» **Your task**
Pull out of the data below the stretch of lines bounded by the one containing "The image size is (819, 1456)." and the one containing "Open the Advanced Chart link", both bounds included, unchanged.

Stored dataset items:

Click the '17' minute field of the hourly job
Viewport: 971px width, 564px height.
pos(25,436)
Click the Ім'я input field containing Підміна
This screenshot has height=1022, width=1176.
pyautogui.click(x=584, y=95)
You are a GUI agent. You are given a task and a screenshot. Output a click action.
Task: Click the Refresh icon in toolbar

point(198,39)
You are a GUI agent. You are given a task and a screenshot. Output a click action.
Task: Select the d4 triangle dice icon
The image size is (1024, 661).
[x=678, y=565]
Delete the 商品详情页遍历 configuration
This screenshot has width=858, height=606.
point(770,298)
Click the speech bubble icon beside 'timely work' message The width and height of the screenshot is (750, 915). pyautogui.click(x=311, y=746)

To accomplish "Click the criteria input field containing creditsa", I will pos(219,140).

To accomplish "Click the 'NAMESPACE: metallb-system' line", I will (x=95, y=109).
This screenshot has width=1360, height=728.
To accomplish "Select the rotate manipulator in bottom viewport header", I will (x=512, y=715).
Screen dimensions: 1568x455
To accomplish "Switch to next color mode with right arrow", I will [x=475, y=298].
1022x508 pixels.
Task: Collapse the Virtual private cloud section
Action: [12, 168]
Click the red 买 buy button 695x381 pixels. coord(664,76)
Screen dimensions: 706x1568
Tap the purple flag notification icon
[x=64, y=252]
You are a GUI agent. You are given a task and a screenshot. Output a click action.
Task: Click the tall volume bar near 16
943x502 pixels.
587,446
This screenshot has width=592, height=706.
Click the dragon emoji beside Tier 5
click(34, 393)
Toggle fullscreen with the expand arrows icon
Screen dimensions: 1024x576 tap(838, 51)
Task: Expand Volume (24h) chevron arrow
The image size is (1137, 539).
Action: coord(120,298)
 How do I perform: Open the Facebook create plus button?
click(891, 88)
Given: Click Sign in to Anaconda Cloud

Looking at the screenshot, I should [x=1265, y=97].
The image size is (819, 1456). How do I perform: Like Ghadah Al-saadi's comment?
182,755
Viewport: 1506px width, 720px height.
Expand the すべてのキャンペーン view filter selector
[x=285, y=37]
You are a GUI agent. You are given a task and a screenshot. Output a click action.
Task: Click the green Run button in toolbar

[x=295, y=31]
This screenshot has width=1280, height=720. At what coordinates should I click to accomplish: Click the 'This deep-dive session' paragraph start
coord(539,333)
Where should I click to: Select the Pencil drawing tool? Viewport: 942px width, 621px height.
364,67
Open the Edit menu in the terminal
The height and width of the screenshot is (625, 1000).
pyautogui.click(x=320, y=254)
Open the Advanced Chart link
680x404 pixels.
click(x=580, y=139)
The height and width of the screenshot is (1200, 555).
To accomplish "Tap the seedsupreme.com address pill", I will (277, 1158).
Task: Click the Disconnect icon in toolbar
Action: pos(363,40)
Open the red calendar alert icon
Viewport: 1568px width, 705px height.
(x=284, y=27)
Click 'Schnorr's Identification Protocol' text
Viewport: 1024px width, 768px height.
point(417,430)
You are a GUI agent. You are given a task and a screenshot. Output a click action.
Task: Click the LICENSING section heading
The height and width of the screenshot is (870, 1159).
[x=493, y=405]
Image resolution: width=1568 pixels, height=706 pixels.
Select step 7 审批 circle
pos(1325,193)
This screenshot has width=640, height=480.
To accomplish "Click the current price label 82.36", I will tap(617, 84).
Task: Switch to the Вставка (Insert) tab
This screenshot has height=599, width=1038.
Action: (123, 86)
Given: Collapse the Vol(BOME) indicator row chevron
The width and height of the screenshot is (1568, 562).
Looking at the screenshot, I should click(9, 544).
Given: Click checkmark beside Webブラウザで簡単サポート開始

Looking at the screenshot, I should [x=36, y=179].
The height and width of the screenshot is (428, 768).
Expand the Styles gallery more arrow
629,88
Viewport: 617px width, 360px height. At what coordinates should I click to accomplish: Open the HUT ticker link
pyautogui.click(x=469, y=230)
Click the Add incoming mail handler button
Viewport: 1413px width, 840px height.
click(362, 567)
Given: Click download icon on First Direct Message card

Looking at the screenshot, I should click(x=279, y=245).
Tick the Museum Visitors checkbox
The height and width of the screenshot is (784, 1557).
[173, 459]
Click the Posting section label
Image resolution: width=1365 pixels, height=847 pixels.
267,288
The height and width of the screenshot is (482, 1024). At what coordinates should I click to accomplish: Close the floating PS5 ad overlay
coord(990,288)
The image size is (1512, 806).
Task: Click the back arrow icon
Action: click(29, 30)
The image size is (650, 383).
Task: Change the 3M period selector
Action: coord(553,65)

» **Your solution**
The image size is (819, 1456). How do I perform: Like Ghadah Al-saadi's comment?
182,755
Viewport: 1506px width, 720px height.
Expand the すべてのキャンペーン view filter selector
[x=285, y=37]
You are a GUI agent. You are given a task and a screenshot. Output a click action.
Task: Click the green Run button in toolbar

[x=295, y=31]
This screenshot has width=1280, height=720. At what coordinates should I click to accomplish: Click the 'This deep-dive session' paragraph start
coord(539,333)
Where should I click to: Select the Pencil drawing tool? Viewport: 942px width, 621px height.
364,67
Open the Edit menu in the terminal
The height and width of the screenshot is (625, 1000).
pyautogui.click(x=320, y=254)
Open the Advanced Chart link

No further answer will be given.